Oregon’s Federal Drone Testing Site is Thriving behind the Scenes

Officially, the Federal Aviation Administration (FAA) supports seven drone testing sites nationwide.  The sites are located in New York, Nevada, New Mexico, North Dakota, Texas,Virginia and Alaska. But there’s actually an eighth, albeit unofficial, site – tucked away in eastern Oregon. And it’s been growing fast, even faster than some of its official counterparts.

All of the FAA test sites allow drone companies to design and test their prototypes, usually in fairly open environments away from population centers that might pose a noise and safety problem.  New York’s NUAIR site has gone so far as to develop a 50-miles long drone “corridor” that allows drones to test various kinds of mapping and de;livery operations.  The site has even created a bridge across the border to Canada.

Oregon’s site hasn’t progressed that far but it’s drawing the attention of a growing number of drone companies whose operations are fueling the local economy.  A brand new Radisson Hotel opened last spring  to accommodate visiting drone pilots.  One drone company which plans to relocate here has even booked a local bed and breakfast two years in advance.  And local construction companies have also benefited: several dozen workers have been needed to build hangars at two refurbished local airports where drone fliers store their aircraft between test missions.

The existence of the two airports was the key to getting the Oregon test site up and running.  Both had a storied history, having served as the training ground for military aircraft used during the famous “Doolittle Raids” on Tokyo during World War II. The airports fell into disuse after the war and might never have been utilized again except for a chance visit of a US Air National Guard colonel to the area back in 2012.

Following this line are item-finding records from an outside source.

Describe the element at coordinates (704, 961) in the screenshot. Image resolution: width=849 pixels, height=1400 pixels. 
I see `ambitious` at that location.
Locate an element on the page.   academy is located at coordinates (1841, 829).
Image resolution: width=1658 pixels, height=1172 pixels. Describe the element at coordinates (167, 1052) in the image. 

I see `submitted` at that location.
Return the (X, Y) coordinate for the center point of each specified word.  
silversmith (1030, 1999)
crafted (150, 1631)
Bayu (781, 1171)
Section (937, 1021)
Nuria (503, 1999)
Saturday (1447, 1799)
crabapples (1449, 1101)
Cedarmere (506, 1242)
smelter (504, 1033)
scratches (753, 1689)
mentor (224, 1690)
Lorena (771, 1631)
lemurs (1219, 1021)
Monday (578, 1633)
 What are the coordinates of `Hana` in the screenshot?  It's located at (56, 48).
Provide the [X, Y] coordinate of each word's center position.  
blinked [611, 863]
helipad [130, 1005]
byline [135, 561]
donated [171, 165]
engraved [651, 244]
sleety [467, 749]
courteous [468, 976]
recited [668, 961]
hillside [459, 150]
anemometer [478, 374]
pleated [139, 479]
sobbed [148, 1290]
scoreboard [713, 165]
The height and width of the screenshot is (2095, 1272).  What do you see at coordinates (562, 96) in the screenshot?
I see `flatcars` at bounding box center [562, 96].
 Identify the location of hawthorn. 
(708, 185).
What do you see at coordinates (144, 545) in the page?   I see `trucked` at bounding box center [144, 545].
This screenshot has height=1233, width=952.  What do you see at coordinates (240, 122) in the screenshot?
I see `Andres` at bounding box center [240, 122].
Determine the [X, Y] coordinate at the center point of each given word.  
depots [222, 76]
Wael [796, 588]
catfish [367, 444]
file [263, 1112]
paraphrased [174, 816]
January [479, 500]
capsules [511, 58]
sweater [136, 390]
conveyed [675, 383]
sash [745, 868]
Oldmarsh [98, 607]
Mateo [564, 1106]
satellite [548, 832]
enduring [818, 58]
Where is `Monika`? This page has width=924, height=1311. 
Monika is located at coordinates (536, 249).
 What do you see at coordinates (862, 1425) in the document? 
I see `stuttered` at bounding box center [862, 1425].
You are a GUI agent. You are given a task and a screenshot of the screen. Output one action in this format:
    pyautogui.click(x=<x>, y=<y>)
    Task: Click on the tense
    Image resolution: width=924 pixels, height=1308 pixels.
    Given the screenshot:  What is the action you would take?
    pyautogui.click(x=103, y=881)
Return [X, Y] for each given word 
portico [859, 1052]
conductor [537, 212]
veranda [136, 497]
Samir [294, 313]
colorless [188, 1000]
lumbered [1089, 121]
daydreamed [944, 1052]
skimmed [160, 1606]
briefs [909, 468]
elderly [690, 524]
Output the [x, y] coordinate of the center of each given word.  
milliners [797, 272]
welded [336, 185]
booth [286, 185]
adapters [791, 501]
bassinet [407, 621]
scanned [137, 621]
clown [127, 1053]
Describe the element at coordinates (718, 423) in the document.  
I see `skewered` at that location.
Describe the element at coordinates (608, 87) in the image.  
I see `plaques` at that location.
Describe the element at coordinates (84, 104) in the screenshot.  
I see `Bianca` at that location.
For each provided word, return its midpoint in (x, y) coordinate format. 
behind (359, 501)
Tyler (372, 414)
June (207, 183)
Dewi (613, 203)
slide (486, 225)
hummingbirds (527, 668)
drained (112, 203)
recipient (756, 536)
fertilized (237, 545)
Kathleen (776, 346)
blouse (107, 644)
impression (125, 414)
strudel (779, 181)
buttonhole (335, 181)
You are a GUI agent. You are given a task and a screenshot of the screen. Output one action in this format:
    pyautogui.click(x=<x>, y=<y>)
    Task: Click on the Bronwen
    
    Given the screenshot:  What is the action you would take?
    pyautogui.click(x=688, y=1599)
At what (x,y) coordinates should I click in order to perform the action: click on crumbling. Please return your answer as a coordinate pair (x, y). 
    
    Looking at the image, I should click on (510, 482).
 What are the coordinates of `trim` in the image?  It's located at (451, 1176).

The airport management had just named an economic development director to investigate whether the sleepy site might be upgraded for commercial aviation.  The colonel, who was looking for a UAV testing site, told the development director that drones were the “future.”   Over the next several years the two men collaborated in securing major federal grants and contracts to support the expansion of the airport infrastructure for dual military and civilian drone testing.  The site’s been growing steadily – but quietly – ever since.

The site is especially popular with the FAA and the Pentagon because this part of Oregon has virtually unlimited airspace available – about 14,000 square miles, far more than the FAA site in Texas, for example, where the tech and aerospace industry is already highly developed.  And the cost of doing business in eastern Oregon is relatively low, a huge draw for drone industry start-ups.

But it’s not just start-ups.  In recent years, the Oregon test site has hosted dozens of major tech organizations, including Airbus, Yamaha, NASA and Verizon. Yamaha is testing unmanned helicopters that can dispense herbicides more efficiently and cheaply than traditional crop-dusting planes.  Spright, an Arizona-based company, is piloting aerial deliveries of medical supplies between a health clinic and a laboratory using remotely piloted drones.

Why are drone companies increasingly attracted to eastern Oregon?  Because unlike other FAA sites, there’s virtually no government red tape.  The local town, anxious to attract new business to the area, prides itself on getting tech companies up and running quickly.  In addition, there are a growing number of mobile command centers located in surrounding areas that allow drone companies to test commercial drone applications in real world settings, often negotiating deals with local landowners to obtain ready access to their properties.

Local officials say the next stage in the development of the Oregon test site is to have some of these same drone companies establish new manufacturing plants in the area.  The main barrier is the need for a more skilled labor force.   Nearby Blue Mountain Community College now offers drone operator and maintenance courses. A local high school has groomed a talented robotics team.  Some of the major companies that have settled in the area, like Spright, are beginning to offer training programs for tech jobs that pay $60,000 a year, a huge attraction in a rural town where wages in the service sector tend to be low.

Right now, eastern Oregon’s role as an unofficial – and thriving – FAA drone test site is still not widely known.  Technically, the site is an affiliate of one the seven officially designated FAA test sites located in Fairbanks, Alaska  (In fact, you won’t find it listed on the FAA’s website). But with a whopping 1,000 drone flights daily, and more federal contracts on the way, a site that began more by accident than design is quickly taking on a life of its own.